Boolean (default FALSE). Whether to return the last output in the output sequence, or the full sequence.

return_state

Boolean (default FALSE). Whether to return the last state in addition to the output.

go_backwards

Boolean (default FALSE). If TRUE, process the input sequence backwards and return the reversed sequence.

stateful

Boolean (default FALSE). If TRUE, the last state for each sample at index i in a batch will be used as initial state for the sample of index i in the following batch.

unroll

Boolean (default FALSE). If TRUE, the network will be unrolled, else a symbolic loop will be used. Unrolling can speed-up a RNN, although it tends to be more memory-intensive. Unrolling is only suitable for short sequences.

time_major

The shape format of the inputs and outputs tensors. If TRUE, the inputs and outputs will be in shape ⁠(timesteps, batch, ...)⁠, whereas in the FALSE case, it will be ⁠(batch, timesteps, ...)⁠. Using time_major = TRUE is a bit more efficient because it avoids transposes at the beginning and end of the RNN calculation. However, most TensorFlow data is batch-major, so by default this function accepts input and emits output in batch-major form.

...

standard layer arguments.

zero_output_for_mask

Boolean (default FALSE). Whether the output should use zeros for the masked timesteps. Note that this field is only used when return_sequences is TRUE and mask is provided.

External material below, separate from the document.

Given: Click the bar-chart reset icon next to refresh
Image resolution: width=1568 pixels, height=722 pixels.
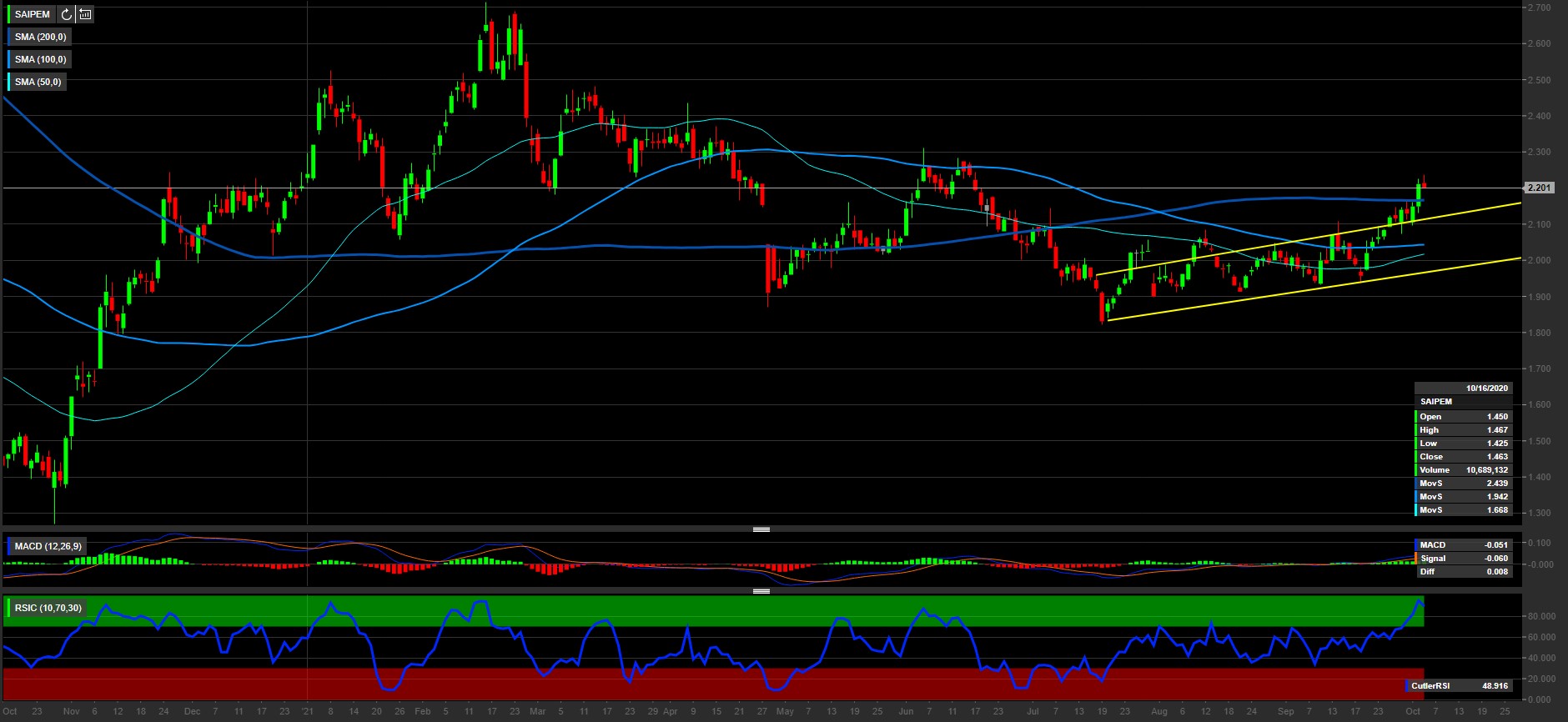Looking at the screenshot, I should click(85, 14).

It can useful if you want to reuse the raw output sequence of the RNN without interference from the masked timesteps, eg, merging bidirectional RNNs.

Details

See the Keras RNN API guide for details about the usage of RNN API.

Call arguments

  • inputs: Input tensor.

  • mask: Binary tensor of shape ⁠[batch_size, timesteps]⁠ indicating whether a given timestep should be masked. An individual TRUE entry indicates that the corresponding timestep should be utilized, while a FALSE entry indicates that the corresponding timestep should be ignored.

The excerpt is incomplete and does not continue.